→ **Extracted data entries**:
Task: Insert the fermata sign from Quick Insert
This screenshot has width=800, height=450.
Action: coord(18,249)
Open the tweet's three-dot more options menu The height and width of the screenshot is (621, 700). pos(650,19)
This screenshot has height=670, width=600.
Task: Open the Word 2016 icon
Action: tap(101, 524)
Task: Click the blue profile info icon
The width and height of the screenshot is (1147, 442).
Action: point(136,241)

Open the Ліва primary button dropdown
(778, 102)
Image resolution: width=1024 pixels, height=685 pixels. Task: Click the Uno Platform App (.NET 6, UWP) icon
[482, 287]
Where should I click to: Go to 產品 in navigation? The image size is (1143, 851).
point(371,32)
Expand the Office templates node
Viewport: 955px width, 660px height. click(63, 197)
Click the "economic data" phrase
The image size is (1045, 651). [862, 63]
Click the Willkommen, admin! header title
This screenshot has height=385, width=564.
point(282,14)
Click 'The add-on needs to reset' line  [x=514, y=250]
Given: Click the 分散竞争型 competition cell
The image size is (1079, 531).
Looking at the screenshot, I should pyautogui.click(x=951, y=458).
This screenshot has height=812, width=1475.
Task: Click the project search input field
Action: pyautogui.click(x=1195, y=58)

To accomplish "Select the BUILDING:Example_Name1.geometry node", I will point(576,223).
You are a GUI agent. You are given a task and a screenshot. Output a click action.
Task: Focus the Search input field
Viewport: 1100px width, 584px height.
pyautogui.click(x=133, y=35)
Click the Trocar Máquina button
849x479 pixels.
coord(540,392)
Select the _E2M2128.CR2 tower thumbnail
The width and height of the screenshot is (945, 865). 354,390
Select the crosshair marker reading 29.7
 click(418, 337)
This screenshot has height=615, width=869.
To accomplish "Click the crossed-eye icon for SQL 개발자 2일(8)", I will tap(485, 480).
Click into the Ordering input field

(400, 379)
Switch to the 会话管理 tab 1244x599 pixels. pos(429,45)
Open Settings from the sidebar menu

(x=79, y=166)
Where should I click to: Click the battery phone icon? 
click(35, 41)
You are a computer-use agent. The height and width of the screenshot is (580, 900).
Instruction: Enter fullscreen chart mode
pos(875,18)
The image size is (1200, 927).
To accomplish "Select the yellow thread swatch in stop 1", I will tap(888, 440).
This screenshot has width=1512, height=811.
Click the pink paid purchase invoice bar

→ **Aim of the task**: In the entries above, find every line with the word "agent" and list it.

→ **Response to the exercise**:
You are a GUI agent. You are given a task and a screenshot. Output a click action.
You are a computer-use agent. The height and width of the screenshot is (580, 900).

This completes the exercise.